Written problem: Lay out these lines as a numbered list, leaving out any blank lines.

Records from a data collection:
>> start

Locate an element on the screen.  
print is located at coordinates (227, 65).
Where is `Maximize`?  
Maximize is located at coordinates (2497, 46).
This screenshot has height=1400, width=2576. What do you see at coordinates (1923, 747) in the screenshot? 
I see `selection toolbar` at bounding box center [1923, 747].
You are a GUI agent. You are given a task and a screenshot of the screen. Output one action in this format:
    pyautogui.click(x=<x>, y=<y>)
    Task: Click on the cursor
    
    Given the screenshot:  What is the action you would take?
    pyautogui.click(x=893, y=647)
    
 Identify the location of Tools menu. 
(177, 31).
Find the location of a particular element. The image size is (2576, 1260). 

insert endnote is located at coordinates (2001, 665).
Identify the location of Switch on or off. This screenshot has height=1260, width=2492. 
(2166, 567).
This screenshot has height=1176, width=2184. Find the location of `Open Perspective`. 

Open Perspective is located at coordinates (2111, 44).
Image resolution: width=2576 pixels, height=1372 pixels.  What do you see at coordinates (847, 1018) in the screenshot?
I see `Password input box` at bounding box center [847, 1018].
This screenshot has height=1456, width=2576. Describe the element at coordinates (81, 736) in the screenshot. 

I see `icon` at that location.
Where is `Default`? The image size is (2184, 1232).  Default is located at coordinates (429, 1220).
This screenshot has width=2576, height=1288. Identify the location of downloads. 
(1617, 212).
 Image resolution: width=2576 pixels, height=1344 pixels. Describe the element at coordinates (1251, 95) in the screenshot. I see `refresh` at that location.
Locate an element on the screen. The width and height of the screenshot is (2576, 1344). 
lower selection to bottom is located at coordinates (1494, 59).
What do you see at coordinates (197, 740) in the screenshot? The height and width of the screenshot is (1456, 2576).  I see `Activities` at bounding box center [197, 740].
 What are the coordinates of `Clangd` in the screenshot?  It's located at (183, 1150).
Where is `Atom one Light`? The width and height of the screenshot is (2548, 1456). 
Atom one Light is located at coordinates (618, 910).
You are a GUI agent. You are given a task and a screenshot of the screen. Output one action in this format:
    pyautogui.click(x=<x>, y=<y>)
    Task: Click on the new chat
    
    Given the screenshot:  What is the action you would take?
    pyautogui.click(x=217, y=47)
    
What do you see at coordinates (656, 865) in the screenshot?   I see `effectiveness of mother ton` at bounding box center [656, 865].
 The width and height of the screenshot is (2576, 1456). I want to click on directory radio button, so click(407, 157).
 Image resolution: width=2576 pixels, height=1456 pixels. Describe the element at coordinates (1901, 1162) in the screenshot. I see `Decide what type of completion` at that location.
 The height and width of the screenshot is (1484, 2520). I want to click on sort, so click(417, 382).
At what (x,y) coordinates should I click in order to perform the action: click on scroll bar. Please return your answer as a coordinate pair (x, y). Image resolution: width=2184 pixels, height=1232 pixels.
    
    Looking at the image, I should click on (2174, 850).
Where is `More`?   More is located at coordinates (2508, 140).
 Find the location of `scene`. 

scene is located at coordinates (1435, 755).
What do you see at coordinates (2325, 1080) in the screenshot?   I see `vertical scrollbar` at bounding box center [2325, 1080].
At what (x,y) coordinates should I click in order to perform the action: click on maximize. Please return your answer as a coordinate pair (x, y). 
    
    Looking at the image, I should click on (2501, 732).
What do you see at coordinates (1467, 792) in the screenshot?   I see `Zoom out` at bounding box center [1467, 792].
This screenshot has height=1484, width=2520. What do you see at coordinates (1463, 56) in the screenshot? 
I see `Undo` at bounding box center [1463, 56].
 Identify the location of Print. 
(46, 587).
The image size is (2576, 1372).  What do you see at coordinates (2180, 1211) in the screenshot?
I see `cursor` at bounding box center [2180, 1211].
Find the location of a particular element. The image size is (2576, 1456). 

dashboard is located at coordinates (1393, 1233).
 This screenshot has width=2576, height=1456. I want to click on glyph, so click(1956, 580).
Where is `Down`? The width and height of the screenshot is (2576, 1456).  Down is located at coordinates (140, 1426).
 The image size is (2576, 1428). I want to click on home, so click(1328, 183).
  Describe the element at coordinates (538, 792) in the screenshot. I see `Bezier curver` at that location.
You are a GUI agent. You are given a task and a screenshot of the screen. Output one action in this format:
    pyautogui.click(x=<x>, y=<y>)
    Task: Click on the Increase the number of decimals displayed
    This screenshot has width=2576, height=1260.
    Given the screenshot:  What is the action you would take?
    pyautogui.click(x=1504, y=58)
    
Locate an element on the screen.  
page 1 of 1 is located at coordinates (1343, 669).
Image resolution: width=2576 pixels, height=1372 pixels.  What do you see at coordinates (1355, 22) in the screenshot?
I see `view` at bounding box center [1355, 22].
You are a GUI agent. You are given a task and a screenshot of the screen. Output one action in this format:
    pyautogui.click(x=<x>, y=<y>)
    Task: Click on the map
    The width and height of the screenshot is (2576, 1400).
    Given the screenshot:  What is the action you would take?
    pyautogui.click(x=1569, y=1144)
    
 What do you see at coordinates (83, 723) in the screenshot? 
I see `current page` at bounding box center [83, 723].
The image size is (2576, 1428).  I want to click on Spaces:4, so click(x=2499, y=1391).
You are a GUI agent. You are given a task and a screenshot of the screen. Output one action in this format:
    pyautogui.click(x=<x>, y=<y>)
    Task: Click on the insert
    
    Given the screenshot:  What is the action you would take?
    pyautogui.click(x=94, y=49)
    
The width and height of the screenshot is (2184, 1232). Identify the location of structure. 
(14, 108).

>> end

Written answer:
1. Locate an element on the screen.  
2. print is located at coordinates (227, 65).
3. Where is `Maximize`?  
4. Maximize is located at coordinates (2497, 46).
5. This screenshot has height=1400, width=2576. What do you see at coordinates (1923, 747) in the screenshot? 
6. I see `selection toolbar` at bounding box center [1923, 747].
7. You are a GUI agent. You are given a task and a screenshot of the screen. Output one action in this format:
8.     pyautogui.click(x=<x>, y=<y>)
9.     Task: Click on the cursor
10.     Given the screenshot:  What is the action you would take?
11.     pyautogui.click(x=893, y=647)
12.  Identify the location of Tools menu. 
13. (177, 31).
14. Find the location of a particular element. The image size is (2576, 1260). 
15. insert endnote is located at coordinates (2001, 665).
16. Identify the location of Switch on or off. This screenshot has height=1260, width=2492. 
17. (2166, 567).
18. This screenshot has height=1176, width=2184. Find the location of `Open Perspective`. 
19. Open Perspective is located at coordinates (2111, 44).
20. Image resolution: width=2576 pixels, height=1372 pixels.  What do you see at coordinates (847, 1018) in the screenshot?
21. I see `Password input box` at bounding box center [847, 1018].
22. This screenshot has height=1456, width=2576. Describe the element at coordinates (81, 736) in the screenshot. 
23. I see `icon` at that location.
24. Where is `Default`? The image size is (2184, 1232).  Default is located at coordinates (429, 1220).
25. This screenshot has width=2576, height=1288. Identify the location of downloads. 
26. (1617, 212).
27.  Image resolution: width=2576 pixels, height=1344 pixels. Describe the element at coordinates (1251, 95) in the screenshot. I see `refresh` at that location.
28. Locate an element on the screen. The width and height of the screenshot is (2576, 1344). 
29. lower selection to bottom is located at coordinates (1494, 59).
30. What do you see at coordinates (197, 740) in the screenshot? The height and width of the screenshot is (1456, 2576).  I see `Activities` at bounding box center [197, 740].
31.  What are the coordinates of `Clangd` in the screenshot?  It's located at (183, 1150).
32. Where is `Atom one Light`? The width and height of the screenshot is (2548, 1456). 
33. Atom one Light is located at coordinates (618, 910).
34. You are a GUI agent. You are given a task and a screenshot of the screen. Output one action in this format:
35.     pyautogui.click(x=<x>, y=<y>)
36.     Task: Click on the new chat
37.     Given the screenshot:  What is the action you would take?
38.     pyautogui.click(x=217, y=47)
39. What do you see at coordinates (656, 865) in the screenshot?   I see `effectiveness of mother ton` at bounding box center [656, 865].
40.  The width and height of the screenshot is (2576, 1456). I want to click on directory radio button, so click(407, 157).
41.  Image resolution: width=2576 pixels, height=1456 pixels. Describe the element at coordinates (1901, 1162) in the screenshot. I see `Decide what type of completion` at that location.
42.  The height and width of the screenshot is (1484, 2520). I want to click on sort, so click(417, 382).
43. At what (x,y) coordinates should I click in order to perform the action: click on scroll bar. Please return your answer as a coordinate pair (x, y). Image resolution: width=2184 pixels, height=1232 pixels.
44.     Looking at the image, I should click on (2174, 850).
45. Where is `More`?   More is located at coordinates (2508, 140).
46.  Find the location of `scene`. 
47. scene is located at coordinates (1435, 755).
48. What do you see at coordinates (2325, 1080) in the screenshot?   I see `vertical scrollbar` at bounding box center [2325, 1080].
49. At what (x,y) coordinates should I click in order to perform the action: click on maximize. Please return your answer as a coordinate pair (x, y). 
50.     Looking at the image, I should click on (2501, 732).
51. What do you see at coordinates (1467, 792) in the screenshot?   I see `Zoom out` at bounding box center [1467, 792].
52. This screenshot has height=1484, width=2520. What do you see at coordinates (1463, 56) in the screenshot? 
53. I see `Undo` at bounding box center [1463, 56].
54.  Identify the location of Print. 
55. (46, 587).
56. The image size is (2576, 1372).  What do you see at coordinates (2180, 1211) in the screenshot?
57. I see `cursor` at bounding box center [2180, 1211].
58. Find the location of a particular element. The image size is (2576, 1456). 
59. dashboard is located at coordinates (1393, 1233).
60.  This screenshot has width=2576, height=1456. I want to click on glyph, so click(1956, 580).
61. Where is `Down`? The width and height of the screenshot is (2576, 1456).  Down is located at coordinates (140, 1426).
62.  The image size is (2576, 1428). I want to click on home, so click(1328, 183).
63.   Describe the element at coordinates (538, 792) in the screenshot. I see `Bezier curver` at that location.
64. You are a GUI agent. You are given a task and a screenshot of the screen. Output one action in this format:
65.     pyautogui.click(x=<x>, y=<y>)
66.     Task: Click on the Increase the number of decimals displayed
67.     This screenshot has width=2576, height=1260.
68.     Given the screenshot:  What is the action you would take?
69.     pyautogui.click(x=1504, y=58)
70. Locate an element on the screen.  
71. page 1 of 1 is located at coordinates (1343, 669).
72. Image resolution: width=2576 pixels, height=1372 pixels.  What do you see at coordinates (1355, 22) in the screenshot?
73. I see `view` at bounding box center [1355, 22].
74. You are a GUI agent. You are given a task and a screenshot of the screen. Output one action in this format:
75.     pyautogui.click(x=<x>, y=<y>)
76.     Task: Click on the map
77.     The width and height of the screenshot is (2576, 1400).
78.     Given the screenshot:  What is the action you would take?
79.     pyautogui.click(x=1569, y=1144)
80.  What do you see at coordinates (83, 723) in the screenshot? 
81. I see `current page` at bounding box center [83, 723].
82. The image size is (2576, 1428).  I want to click on Spaces:4, so click(x=2499, y=1391).
83. You are a GUI agent. You are given a task and a screenshot of the screen. Output one action in this format:
84.     pyautogui.click(x=<x>, y=<y>)
85.     Task: Click on the insert
86.     Given the screenshot:  What is the action you would take?
87.     pyautogui.click(x=94, y=49)
88. The width and height of the screenshot is (2184, 1232). Identify the location of structure. 
89. (14, 108).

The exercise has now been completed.